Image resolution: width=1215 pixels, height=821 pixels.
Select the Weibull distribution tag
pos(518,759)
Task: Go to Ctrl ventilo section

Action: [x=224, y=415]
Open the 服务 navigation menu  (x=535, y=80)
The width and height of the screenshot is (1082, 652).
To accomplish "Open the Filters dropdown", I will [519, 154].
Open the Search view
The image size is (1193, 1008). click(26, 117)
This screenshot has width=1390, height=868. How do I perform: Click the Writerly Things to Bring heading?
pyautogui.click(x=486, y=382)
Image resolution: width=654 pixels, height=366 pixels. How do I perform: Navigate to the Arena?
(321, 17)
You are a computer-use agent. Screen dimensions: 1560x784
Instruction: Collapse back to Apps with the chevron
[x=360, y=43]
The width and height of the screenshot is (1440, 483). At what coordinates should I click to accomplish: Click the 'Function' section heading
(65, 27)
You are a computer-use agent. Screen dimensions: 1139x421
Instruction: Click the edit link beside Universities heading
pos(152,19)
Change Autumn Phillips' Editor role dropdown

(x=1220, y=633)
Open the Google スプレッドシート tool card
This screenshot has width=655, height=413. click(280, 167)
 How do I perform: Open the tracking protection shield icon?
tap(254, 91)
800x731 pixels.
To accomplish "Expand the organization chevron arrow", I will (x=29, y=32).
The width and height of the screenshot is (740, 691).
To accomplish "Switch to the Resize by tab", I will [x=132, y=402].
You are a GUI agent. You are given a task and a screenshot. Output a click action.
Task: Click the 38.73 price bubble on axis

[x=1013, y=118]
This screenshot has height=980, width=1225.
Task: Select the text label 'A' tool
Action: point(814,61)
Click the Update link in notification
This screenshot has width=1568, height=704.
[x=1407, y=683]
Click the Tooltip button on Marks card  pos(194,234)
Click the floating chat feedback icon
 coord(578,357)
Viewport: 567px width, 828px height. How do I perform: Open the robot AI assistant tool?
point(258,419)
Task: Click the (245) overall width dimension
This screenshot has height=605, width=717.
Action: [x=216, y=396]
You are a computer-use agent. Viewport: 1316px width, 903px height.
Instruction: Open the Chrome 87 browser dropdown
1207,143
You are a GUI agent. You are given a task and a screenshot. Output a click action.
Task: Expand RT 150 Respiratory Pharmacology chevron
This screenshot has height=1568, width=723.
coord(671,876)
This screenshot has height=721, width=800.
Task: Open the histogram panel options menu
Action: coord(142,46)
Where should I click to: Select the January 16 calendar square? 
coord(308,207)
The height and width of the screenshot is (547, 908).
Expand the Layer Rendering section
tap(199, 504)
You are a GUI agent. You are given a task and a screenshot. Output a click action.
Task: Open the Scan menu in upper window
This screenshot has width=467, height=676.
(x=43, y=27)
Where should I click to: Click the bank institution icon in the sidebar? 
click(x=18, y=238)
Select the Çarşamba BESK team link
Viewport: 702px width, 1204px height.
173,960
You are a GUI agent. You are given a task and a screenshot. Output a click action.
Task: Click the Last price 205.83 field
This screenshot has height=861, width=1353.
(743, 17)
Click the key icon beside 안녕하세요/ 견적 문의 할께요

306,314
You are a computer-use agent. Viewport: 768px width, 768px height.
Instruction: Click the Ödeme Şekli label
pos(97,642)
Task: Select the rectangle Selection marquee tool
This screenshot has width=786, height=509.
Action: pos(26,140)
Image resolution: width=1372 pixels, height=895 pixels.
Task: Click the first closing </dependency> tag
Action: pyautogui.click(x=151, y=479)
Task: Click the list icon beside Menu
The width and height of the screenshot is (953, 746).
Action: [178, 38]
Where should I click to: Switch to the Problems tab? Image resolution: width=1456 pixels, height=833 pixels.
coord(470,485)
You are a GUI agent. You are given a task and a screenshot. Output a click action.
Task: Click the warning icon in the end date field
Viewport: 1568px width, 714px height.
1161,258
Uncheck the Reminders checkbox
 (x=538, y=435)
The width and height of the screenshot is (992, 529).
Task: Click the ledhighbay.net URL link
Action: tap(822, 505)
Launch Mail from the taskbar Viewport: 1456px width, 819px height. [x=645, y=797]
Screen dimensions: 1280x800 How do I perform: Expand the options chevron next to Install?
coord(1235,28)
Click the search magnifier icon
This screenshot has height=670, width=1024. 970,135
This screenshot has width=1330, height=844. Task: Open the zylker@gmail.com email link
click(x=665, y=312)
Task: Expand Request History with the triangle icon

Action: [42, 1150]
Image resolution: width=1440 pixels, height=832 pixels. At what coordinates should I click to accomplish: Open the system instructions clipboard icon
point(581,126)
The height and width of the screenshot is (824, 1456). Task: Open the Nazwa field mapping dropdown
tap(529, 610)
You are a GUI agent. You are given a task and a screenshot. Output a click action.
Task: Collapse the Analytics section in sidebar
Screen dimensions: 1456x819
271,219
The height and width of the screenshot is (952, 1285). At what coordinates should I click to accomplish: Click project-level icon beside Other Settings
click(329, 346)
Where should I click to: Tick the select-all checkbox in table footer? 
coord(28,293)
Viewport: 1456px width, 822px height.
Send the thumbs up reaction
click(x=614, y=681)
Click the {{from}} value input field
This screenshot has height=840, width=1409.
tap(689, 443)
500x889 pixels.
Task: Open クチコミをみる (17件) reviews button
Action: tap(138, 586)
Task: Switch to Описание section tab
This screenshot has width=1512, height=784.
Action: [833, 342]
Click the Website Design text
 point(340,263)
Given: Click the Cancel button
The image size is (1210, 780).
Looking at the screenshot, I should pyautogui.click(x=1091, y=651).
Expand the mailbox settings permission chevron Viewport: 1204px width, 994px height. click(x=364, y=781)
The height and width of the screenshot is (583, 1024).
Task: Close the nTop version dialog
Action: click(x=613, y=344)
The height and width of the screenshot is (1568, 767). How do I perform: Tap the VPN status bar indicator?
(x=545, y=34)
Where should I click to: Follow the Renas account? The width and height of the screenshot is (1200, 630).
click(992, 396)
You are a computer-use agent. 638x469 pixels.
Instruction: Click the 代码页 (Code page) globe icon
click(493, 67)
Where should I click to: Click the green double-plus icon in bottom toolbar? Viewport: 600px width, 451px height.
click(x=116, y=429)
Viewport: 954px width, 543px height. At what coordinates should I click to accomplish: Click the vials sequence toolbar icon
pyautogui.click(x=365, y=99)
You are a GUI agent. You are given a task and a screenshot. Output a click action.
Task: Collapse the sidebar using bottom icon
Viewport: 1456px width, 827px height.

____

TO DO –
Revise the material above so that "Viewport" reads "Window" everywhere, leaving everything else the same.

OUTPUT –
Image resolution: width=1215 pixels, height=821 pixels.
Select the Weibull distribution tag
pos(518,759)
Task: Go to Ctrl ventilo section

Action: [x=224, y=415]
Open the 服务 navigation menu  (x=535, y=80)
The width and height of the screenshot is (1082, 652).
To accomplish "Open the Filters dropdown", I will [519, 154].
Open the Search view
The image size is (1193, 1008). click(26, 117)
This screenshot has width=1390, height=868. How do I perform: Click the Writerly Things to Bring heading?
pyautogui.click(x=486, y=382)
Image resolution: width=654 pixels, height=366 pixels. How do I perform: Navigate to the Arena?
(321, 17)
You are a computer-use agent. Screen dimensions: 1560x784
Instruction: Collapse back to Apps with the chevron
[x=360, y=43]
The width and height of the screenshot is (1440, 483). At what coordinates should I click to accomplish: Click the 'Function' section heading
(65, 27)
You are a computer-use agent. Screen dimensions: 1139x421
Instruction: Click the edit link beside Universities heading
pos(152,19)
Change Autumn Phillips' Editor role dropdown

(x=1220, y=633)
Open the Google スプレッドシート tool card
This screenshot has width=655, height=413. click(280, 167)
 How do I perform: Open the tracking protection shield icon?
tap(254, 91)
800x731 pixels.
To accomplish "Expand the organization chevron arrow", I will (x=29, y=32).
The width and height of the screenshot is (740, 691).
To accomplish "Switch to the Resize by tab", I will [x=132, y=402].
You are a GUI agent. You are given a task and a screenshot. Output a click action.
Task: Click the 38.73 price bubble on axis

[x=1013, y=118]
This screenshot has height=980, width=1225.
Task: Select the text label 'A' tool
Action: point(814,61)
Click the Update link in notification
This screenshot has width=1568, height=704.
[x=1407, y=683]
Click the Tooltip button on Marks card  pos(194,234)
Click the floating chat feedback icon
 coord(578,357)
Window: 567px width, 828px height. How do I perform: Open the robot AI assistant tool?
point(258,419)
Task: Click the (245) overall width dimension
This screenshot has height=605, width=717.
Action: [x=216, y=396]
You are a computer-use agent. Window: 1316px width, 903px height.
Instruction: Open the Chrome 87 browser dropdown
1207,143
You are a GUI agent. You are given a task and a screenshot. Output a click action.
Task: Expand RT 150 Respiratory Pharmacology chevron
This screenshot has height=1568, width=723.
coord(671,876)
This screenshot has height=721, width=800.
Task: Open the histogram panel options menu
Action: coord(142,46)
Where should I click to: Select the January 16 calendar square? 
coord(308,207)
The height and width of the screenshot is (547, 908).
Expand the Layer Rendering section
tap(199, 504)
You are a GUI agent. You are given a task and a screenshot. Output a click action.
Task: Open the Scan menu in upper window
This screenshot has width=467, height=676.
(x=43, y=27)
Where should I click to: Click the bank institution icon in the sidebar? 
click(x=18, y=238)
Select the Çarşamba BESK team link
Window: 702px width, 1204px height.
173,960
You are a GUI agent. You are given a task and a screenshot. Output a click action.
Task: Click the Last price 205.83 field
This screenshot has height=861, width=1353.
(743, 17)
Click the key icon beside 안녕하세요/ 견적 문의 할께요

306,314
You are a computer-use agent. Window: 768px width, 768px height.
Instruction: Click the Ödeme Şekli label
pos(97,642)
Task: Select the rectangle Selection marquee tool
This screenshot has width=786, height=509.
Action: pos(26,140)
Image resolution: width=1372 pixels, height=895 pixels.
Task: Click the first closing </dependency> tag
Action: pyautogui.click(x=151, y=479)
Task: Click the list icon beside Menu
The width and height of the screenshot is (953, 746).
Action: [178, 38]
Where should I click to: Switch to the Problems tab? Image resolution: width=1456 pixels, height=833 pixels.
coord(470,485)
You are a GUI agent. You are given a task and a screenshot. Output a click action.
Task: Click the warning icon in the end date field
Window: 1568px width, 714px height.
1161,258
Uncheck the Reminders checkbox
 (x=538, y=435)
The width and height of the screenshot is (992, 529).
Task: Click the ledhighbay.net URL link
Action: tap(822, 505)
Launch Mail from the taskbar Window: 1456px width, 819px height. [x=645, y=797]
Screen dimensions: 1280x800 How do I perform: Expand the options chevron next to Install?
coord(1235,28)
Click the search magnifier icon
This screenshot has height=670, width=1024. 970,135
This screenshot has width=1330, height=844. Task: Open the zylker@gmail.com email link
click(x=665, y=312)
Task: Expand Request History with the triangle icon

Action: [42, 1150]
Image resolution: width=1440 pixels, height=832 pixels. At what coordinates should I click to accomplish: Open the system instructions clipboard icon
point(581,126)
The height and width of the screenshot is (824, 1456). Task: Open the Nazwa field mapping dropdown
tap(529, 610)
You are a GUI agent. You are given a task and a screenshot. Output a click action.
Task: Collapse the Analytics section in sidebar
Screen dimensions: 1456x819
271,219
The height and width of the screenshot is (952, 1285). At what coordinates should I click to accomplish: Click project-level icon beside Other Settings
click(329, 346)
Where should I click to: Tick the select-all checkbox in table footer? 
coord(28,293)
Window: 1456px width, 822px height.
Send the thumbs up reaction
click(x=614, y=681)
Click the {{from}} value input field
This screenshot has height=840, width=1409.
tap(689, 443)
500x889 pixels.
Task: Open クチコミをみる (17件) reviews button
Action: tap(138, 586)
Task: Switch to Описание section tab
This screenshot has width=1512, height=784.
Action: [833, 342]
Click the Website Design text
 point(340,263)
Given: Click the Cancel button
The image size is (1210, 780).
Looking at the screenshot, I should pyautogui.click(x=1091, y=651).
Expand the mailbox settings permission chevron Window: 1204px width, 994px height. click(x=364, y=781)
The height and width of the screenshot is (583, 1024).
Task: Close the nTop version dialog
Action: click(x=613, y=344)
The height and width of the screenshot is (1568, 767). How do I perform: Tap the VPN status bar indicator?
(x=545, y=34)
Where should I click to: Follow the Renas account? The width and height of the screenshot is (1200, 630).
click(992, 396)
You are a computer-use agent. 638x469 pixels.
Instruction: Click the 代码页 (Code page) globe icon
click(493, 67)
Where should I click to: Click the green double-plus icon in bottom toolbar? Window: 600px width, 451px height.
click(x=116, y=429)
Window: 954px width, 543px height. At what coordinates should I click to accomplish: Click the vials sequence toolbar icon
pyautogui.click(x=365, y=99)
You are a GUI agent. You are given a task and a screenshot. Output a click action.
Task: Collapse the sidebar using bottom icon
Window: 1456px width, 827px height.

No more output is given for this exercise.